Сегодня вечером он пришел домой попрощаться. Они вместе поужинали и выпили вина. А потом пришли сюда, чтобы подарить друг другу страсть и любовь. Завтра он правится в море и будет отсутствовать неведомо сколько. Столько, сколько потребуется для должного оборота товаров. Ну и надо ли портить их последнюю ночь новым разговором о Малте?… «Надо, — твердо сказала она себе. — Потому что надо раз и навсегда решить этот вопрос. Надо, чтобы он со мной согласился, прежде чем отправится в путь. Я ведь не стану ничего делать у него за спиной, пока его не будет дома.

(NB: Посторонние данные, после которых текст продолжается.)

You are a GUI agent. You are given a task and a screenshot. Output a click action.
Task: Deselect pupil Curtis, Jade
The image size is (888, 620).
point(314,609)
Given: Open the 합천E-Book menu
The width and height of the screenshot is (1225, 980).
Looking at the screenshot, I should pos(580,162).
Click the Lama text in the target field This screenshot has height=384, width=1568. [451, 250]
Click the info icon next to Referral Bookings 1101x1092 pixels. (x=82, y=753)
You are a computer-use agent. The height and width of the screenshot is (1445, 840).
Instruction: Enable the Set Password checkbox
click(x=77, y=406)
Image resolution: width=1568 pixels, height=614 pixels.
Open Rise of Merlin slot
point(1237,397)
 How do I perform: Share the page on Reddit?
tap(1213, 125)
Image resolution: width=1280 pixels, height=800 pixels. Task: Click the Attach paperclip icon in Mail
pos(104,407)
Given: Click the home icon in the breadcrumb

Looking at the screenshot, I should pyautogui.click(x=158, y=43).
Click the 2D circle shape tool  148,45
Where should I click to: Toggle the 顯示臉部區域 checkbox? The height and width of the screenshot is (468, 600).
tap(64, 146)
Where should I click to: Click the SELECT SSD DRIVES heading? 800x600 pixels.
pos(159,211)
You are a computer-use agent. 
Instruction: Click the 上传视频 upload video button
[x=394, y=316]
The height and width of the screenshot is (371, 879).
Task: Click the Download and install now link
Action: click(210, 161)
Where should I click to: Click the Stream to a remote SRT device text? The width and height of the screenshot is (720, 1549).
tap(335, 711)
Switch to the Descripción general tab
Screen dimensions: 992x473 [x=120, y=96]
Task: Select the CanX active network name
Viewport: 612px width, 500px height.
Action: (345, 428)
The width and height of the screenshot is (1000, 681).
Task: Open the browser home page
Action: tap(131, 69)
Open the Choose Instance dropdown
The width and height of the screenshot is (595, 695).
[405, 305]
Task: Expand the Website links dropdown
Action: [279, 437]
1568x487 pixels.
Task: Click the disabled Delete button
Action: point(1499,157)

Ибо это непоправимо разрушит доверие, которое всегда между нами водилось…»
И вот она собралась с духом и произнесла-таки слова, которые, как она понимала, ни ему, ни ей удовольствия не доставляли.
— Насчет Малты…
Он даже застонал:
— Нет, Кефрия, пожалуйста, только не это. Еще несколько часов, и мне бежать на корабль. Давай их проведем мирно…
— Кайл, это роскошь, которую мы себе позволить не можем. Потому что Малта знает, что мы из-за нее ссорились. И она будет использовать это против меня все время, пока тебя не будет. Я попробую ей что-нибудь запретить, а она обязательно заявит: «Но ведь папа сказал, что я теперь взрослая женщина!» Я же с ней замучаюсь!
Кайл испустил вздох безвинного мученика и откатился от нее прочь, благо широкая кровать позволяла. В супружеской постели сразу сделалось холодно и неуютно.
— Значит, я должен взять назад обещание, которое ей дал, просто из-за того, чтобы тебе не пришлось цапаться с нею? Ох, Кефрия. А ты не пробовала представить, что она после этого будет обо мне думать? И что ты на пустом месте сложности нагромождаешь?… Да пусть разок выйдет в свет нарядная, всего-то делов!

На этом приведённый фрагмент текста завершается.